**Exercise objective:** Quote the boundary line correction post word for word, beginning at the words "BUT BUT BUT, I" and stopping after "not paying taxes.)".
══ Selected excerpt ══
So, bear with me.  Client recently buys waterfront property.  Commitment and Title Policy (ALTA Owner's Policy (06/17/2006) lists an exception for "Terms and Conditions of "Boundary Line Adjustment" from 2004 and gives the recording information for a Boundary Line Correction ("Correction") and the accompanying survey.  The Correction purports to lop off 20 feet of waterfront and gives it to the property to the north of the subject property and then lops off another 18 feet of waterfront and gives it to the property to the south.  Client buys the property knowing about the Correction.  The legal description insured by the title company is the post-Correction description.

BUT BUT BUT, I discover that the parties never recorded the title transfer documents to consummate the Correction.  And, because the parties never recorded the transfer deeds to re-configure the parcels, the County never changed its maps and its legal descriptions for the client's property.  So, the client has been paying for taxes, and continues to pay, for the full sized parcel even though the client has use of only the reduced size parcel (OUCH because client is paying for an extra 38 feet of low bank water front property which is about a third of its original width).   Assume the other parties are now unwilling to sign and record the transfer deeds (why not (?), because they have full use of property for which they are not paying taxes.)
═══
══ Collected material ══
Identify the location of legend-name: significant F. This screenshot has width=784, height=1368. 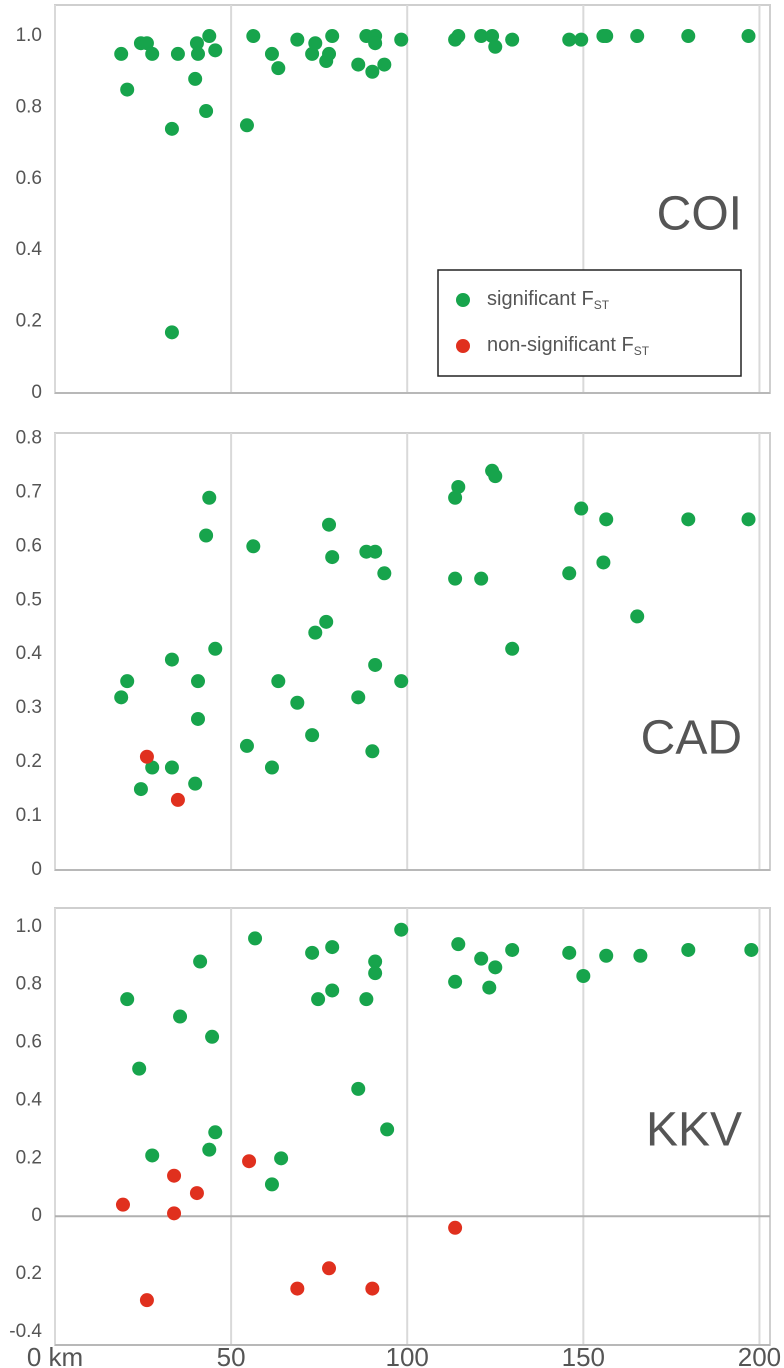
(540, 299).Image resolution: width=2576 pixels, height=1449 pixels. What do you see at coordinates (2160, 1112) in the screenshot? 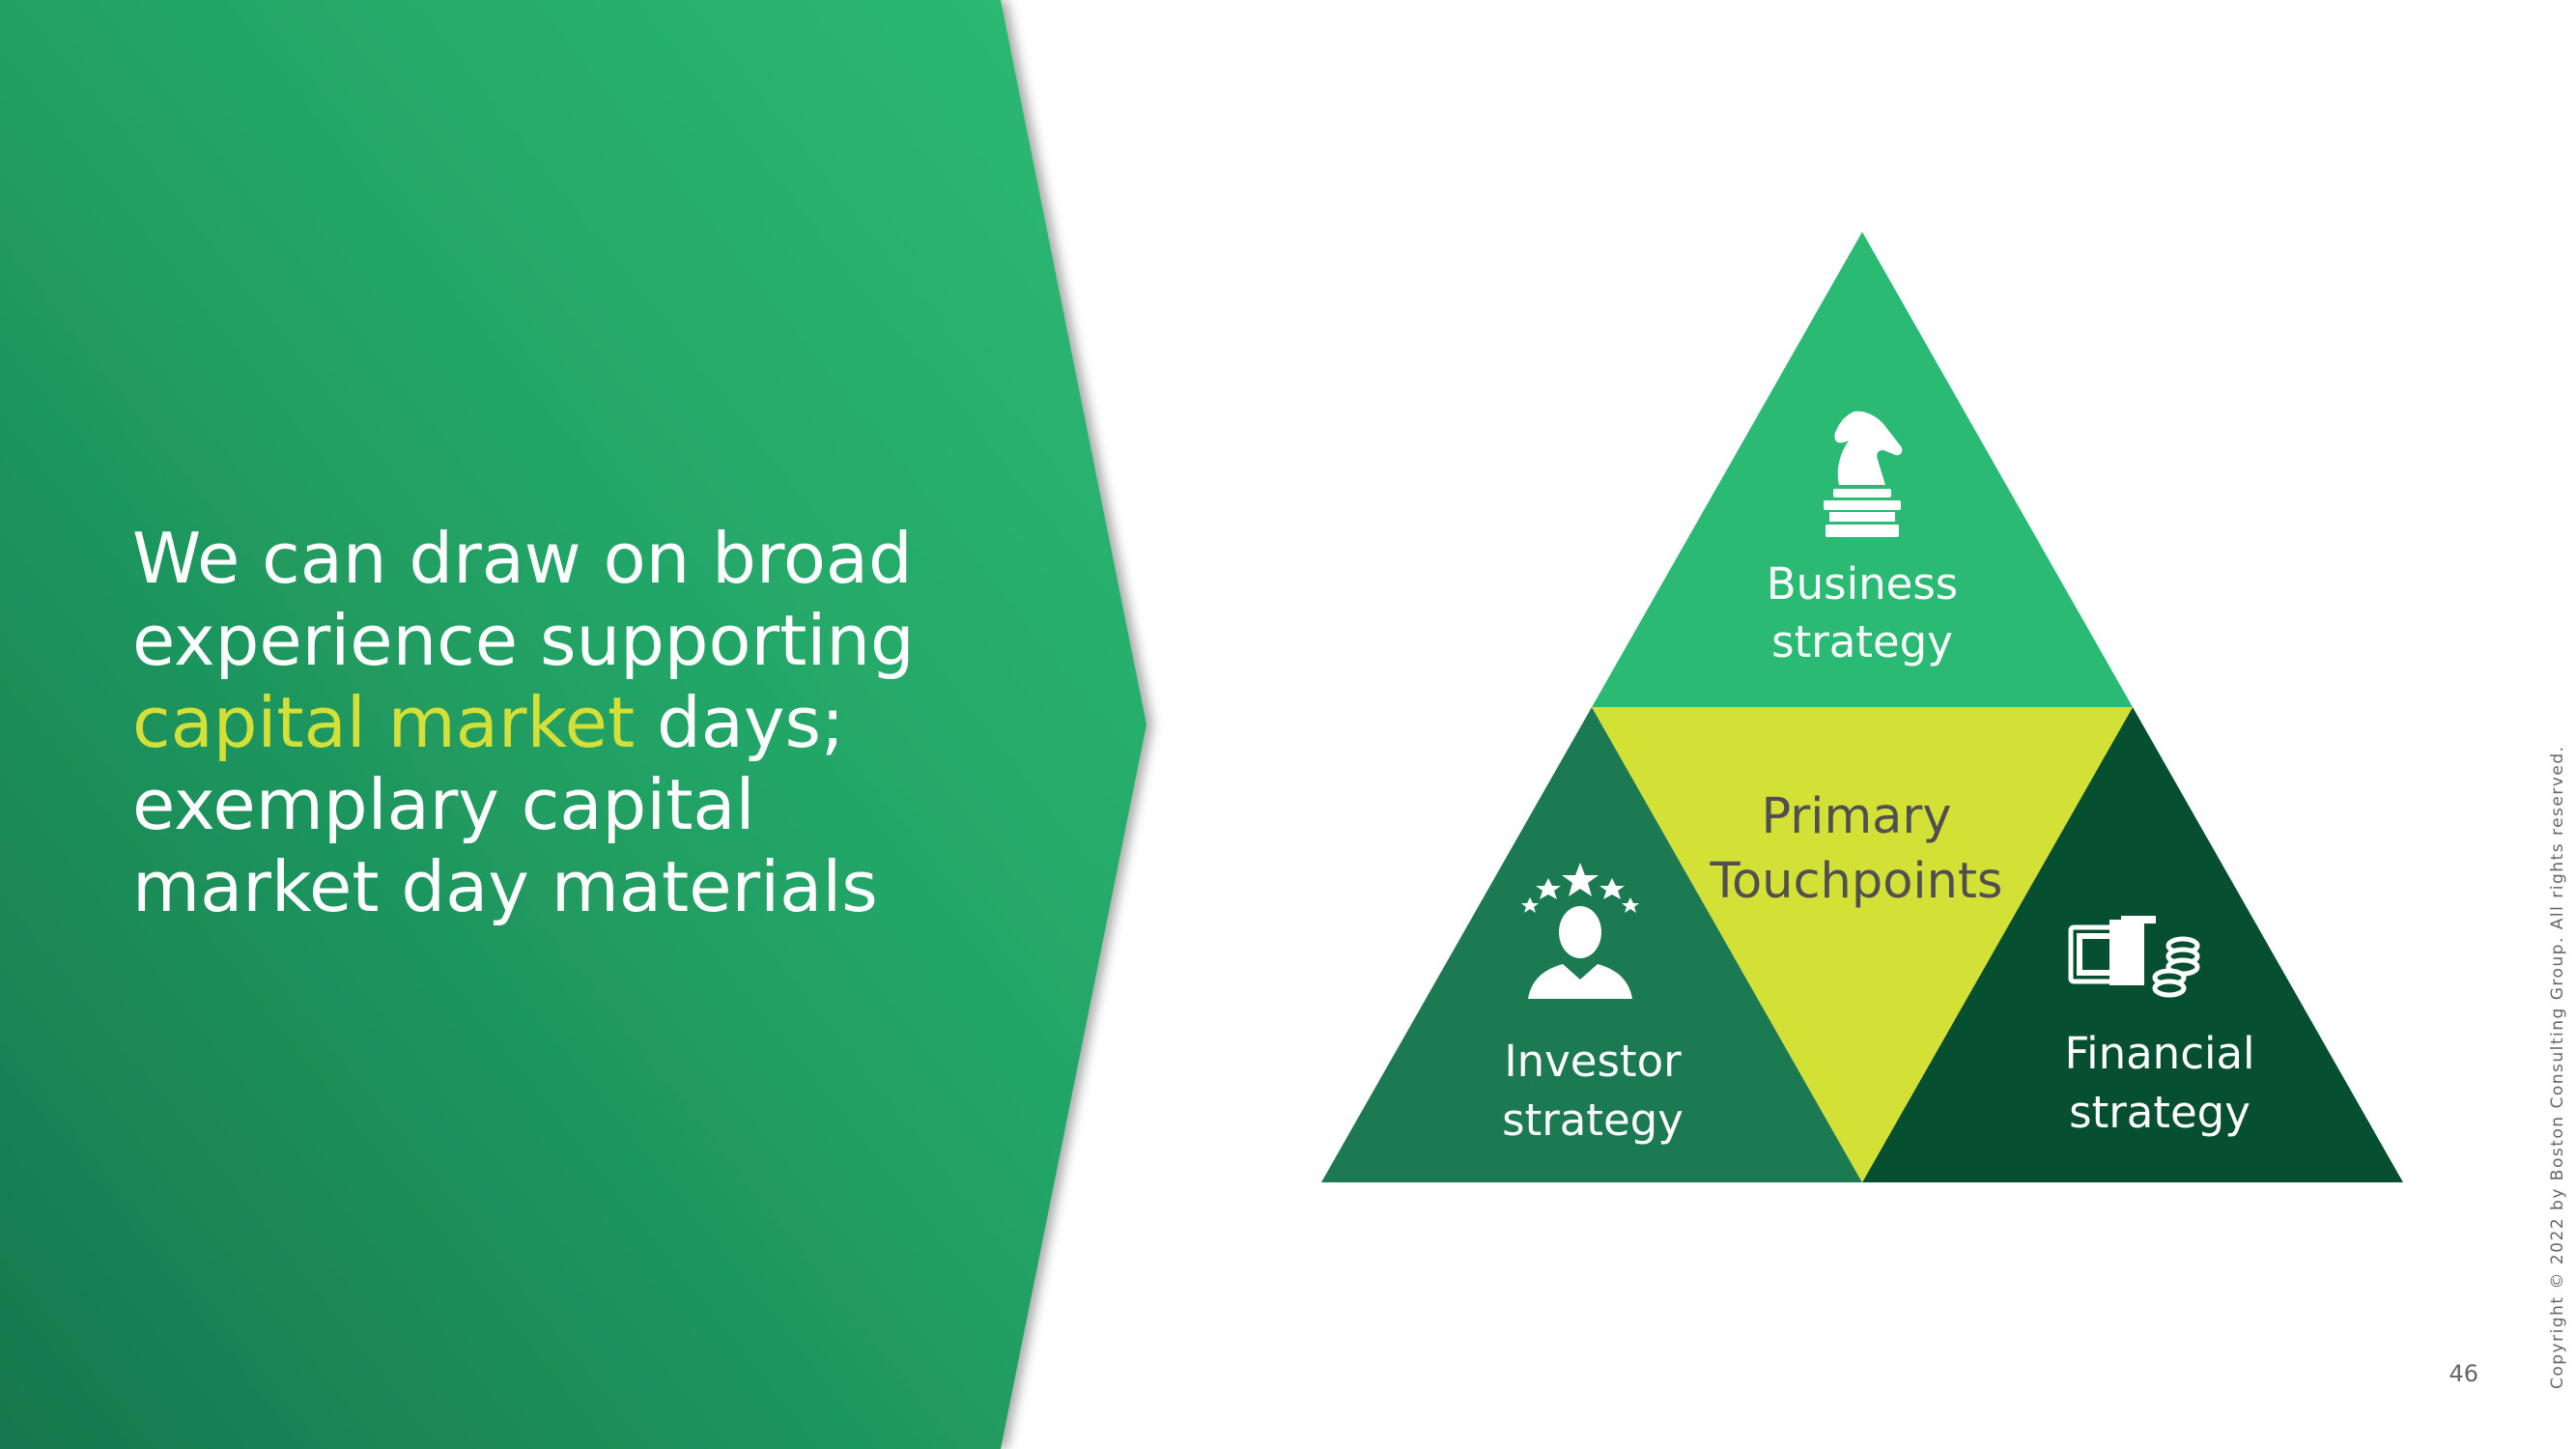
═══
**Response to the task:**
BUT BUT BUT, I discover that the parties never recorded the title transfer documents to consummate the Correction.  And, because the parties never recorded the transfer deeds to re-configure the parcels, the County never changed its maps and its legal descriptions for the client's property.  So, the client has been paying for taxes, and continues to pay, for the full sized parcel even though the client has use of only the reduced size parcel (OUCH because client is paying for an extra 38 feet of low bank water front property which is about a third of its original width).   Assume the other parties are now unwilling to sign and record the transfer deeds (why not (?), because they have full use of property for which they are not paying taxes.)